Ayer, al cierre de esta edición, la situación era “de lo más complicada”, según reconoció –exhausto– el coordinador del Plan Provincial de Manejo del Fuego, Marcelo Colombatti. Tres frentes seguían activos: en la zona de Deán Funes y Ongamira, al norte provincial.

Un frente entrecortado de tres kilómetros consumía varias hectáreas en Ongamira, y amenazaba a un hotel ubicado en la Estancia Dos Lunas.
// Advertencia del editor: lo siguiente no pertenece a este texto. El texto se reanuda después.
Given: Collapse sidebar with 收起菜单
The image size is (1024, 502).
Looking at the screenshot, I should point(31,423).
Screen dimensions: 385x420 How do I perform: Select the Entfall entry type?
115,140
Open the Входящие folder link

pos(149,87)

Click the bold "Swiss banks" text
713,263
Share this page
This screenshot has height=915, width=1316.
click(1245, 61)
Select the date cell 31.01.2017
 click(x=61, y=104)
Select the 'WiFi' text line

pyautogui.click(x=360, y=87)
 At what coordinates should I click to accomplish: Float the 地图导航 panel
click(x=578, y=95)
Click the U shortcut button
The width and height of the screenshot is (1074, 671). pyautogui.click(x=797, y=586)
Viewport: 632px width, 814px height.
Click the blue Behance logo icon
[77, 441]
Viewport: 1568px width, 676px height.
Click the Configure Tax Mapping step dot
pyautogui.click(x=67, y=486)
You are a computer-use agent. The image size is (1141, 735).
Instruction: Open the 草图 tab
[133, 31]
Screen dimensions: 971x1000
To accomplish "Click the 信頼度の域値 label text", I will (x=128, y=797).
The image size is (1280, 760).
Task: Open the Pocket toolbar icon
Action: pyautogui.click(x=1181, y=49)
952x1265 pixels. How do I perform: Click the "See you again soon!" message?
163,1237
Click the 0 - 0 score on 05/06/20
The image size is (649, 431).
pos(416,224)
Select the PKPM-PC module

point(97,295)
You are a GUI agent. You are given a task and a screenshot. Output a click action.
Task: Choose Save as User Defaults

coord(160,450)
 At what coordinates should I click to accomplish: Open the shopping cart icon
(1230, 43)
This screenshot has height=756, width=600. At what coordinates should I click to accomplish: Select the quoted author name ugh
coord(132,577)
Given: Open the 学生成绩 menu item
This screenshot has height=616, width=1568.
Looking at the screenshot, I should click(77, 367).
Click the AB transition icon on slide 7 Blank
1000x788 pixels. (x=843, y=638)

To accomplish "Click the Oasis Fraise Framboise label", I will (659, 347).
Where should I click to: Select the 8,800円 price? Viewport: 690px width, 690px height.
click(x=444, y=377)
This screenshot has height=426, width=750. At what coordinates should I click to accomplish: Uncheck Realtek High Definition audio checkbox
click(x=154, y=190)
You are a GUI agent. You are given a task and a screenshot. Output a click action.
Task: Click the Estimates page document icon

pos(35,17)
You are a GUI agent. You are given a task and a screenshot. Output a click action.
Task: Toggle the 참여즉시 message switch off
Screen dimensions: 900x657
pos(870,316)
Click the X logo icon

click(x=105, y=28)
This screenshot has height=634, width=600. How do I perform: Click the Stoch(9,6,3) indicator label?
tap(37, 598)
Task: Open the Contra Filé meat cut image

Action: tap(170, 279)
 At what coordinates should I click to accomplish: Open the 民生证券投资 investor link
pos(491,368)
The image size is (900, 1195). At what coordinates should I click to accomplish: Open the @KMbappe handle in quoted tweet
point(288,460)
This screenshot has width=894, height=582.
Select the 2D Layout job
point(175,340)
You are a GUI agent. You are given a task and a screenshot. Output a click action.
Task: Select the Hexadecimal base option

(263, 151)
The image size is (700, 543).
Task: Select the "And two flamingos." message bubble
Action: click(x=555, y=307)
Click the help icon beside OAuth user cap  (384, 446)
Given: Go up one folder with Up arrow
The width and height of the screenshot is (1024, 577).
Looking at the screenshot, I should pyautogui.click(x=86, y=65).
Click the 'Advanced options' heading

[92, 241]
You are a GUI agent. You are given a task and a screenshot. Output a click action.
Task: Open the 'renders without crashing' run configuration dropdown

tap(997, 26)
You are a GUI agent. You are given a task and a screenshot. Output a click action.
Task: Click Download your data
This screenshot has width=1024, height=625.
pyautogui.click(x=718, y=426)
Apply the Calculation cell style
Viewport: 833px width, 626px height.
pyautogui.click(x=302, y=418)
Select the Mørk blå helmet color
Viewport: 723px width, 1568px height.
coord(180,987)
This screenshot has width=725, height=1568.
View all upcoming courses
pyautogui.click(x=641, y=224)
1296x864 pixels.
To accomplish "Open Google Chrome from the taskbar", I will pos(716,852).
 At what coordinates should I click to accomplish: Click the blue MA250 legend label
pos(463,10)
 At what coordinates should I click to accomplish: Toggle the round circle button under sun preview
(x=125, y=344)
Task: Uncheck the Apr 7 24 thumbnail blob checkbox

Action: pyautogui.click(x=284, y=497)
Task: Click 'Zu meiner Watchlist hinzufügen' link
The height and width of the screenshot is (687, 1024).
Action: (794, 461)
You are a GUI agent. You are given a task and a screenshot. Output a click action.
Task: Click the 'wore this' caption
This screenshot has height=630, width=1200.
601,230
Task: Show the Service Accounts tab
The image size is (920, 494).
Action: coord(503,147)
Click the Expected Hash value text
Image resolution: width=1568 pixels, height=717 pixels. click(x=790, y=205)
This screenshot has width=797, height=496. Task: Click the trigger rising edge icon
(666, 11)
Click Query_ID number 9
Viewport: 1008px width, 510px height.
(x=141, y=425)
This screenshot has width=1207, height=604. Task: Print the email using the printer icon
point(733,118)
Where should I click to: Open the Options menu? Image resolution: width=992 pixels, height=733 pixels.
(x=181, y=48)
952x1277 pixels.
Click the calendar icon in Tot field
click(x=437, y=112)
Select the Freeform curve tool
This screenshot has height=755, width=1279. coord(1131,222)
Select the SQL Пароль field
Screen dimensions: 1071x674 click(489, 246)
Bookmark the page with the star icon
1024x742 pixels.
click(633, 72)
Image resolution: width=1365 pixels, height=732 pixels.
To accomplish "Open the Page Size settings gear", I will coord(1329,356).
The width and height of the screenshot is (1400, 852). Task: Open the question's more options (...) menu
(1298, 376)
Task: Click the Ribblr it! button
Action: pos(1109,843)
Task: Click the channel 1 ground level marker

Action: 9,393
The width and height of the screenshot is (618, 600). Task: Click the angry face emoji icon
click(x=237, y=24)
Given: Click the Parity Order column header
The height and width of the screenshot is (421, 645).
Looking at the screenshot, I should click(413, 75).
Además, otro frente de un kilómetro, que se inició por un rayo que cayó hace tres días, hacía crepitar el Cerro Negro, mientras que un tercer foco, con una cabeza bien definida, devoraba el Cerro Pajarillo con una boca aproximada de entre 13 y 15 kilómetros de largo.

Unos 260 bomberos trabajaban divididos en dos bases operativas: 150 en Capilla del Monte, y 110 en Deán Funes, apoyados por autobombas, camiones cisternas, dos aviones hidrantes y un avión vigía, que volaron pese a que las condiciones eran adversas y los fuertes vientos generaban turbulencias.

Sin embargo, pese al despliegue y al equipamiento, los bomberos se enfrentan a un combate desigual: hace falta mucha agua para apagar tanto fuego, y no hay agua por ningún lado.

“Los bomberos trabajan en los montes con las mochilas de agua, que tienen capacidad para 20 litros: cuando se acaba, suelen a buscar un arroyo cause cercano para recargarlas. Pero hoy, los ríos y arroyos están sin agua, y cuando se acaban los bidones que llevan, tienen que recorrer, por ejemplo, 60 kilómetros hasta Capilla del Monte o Totoral para reabastecerse”, contó Colombatti.

El funcionario contó que el fuego “pasó por sobre el río Copacabana, que llega a tener un ancho de cause de 30 metros, como si no estuviese ahí”.

Para definir sus estrategias de combate, los bomberos utilizan los causes de los ríos como “límites naturales”, que funcionan como barreras para las llamas. La sequía los ha dejado sin aliados en la naturaleza, que se presenta, toda, como una inagotable fuente de combustible.

Si no llueve, Colombatti reconoció que “vamos a tener fuego un par de días más” en el norte provincial. “En años normales, a partir de la llegada de la primavera siempre empieza a llover, al menos una vez cada 10 días, por lo que llega el 15 de octubre ya está todo verde. Pero este año las lluvias no aparecieron”, indicó el bombero.

Evacuados. Anoche fueron evacuados 36 vecinos de Copacabana por la cercanía del fuego con sus viviendas, por lo que debieron ser trasladados hasta la Escuela de Copacabana por personal policial y de bomberos, según indicó el jefe de Defensa Civil, Diego Concha.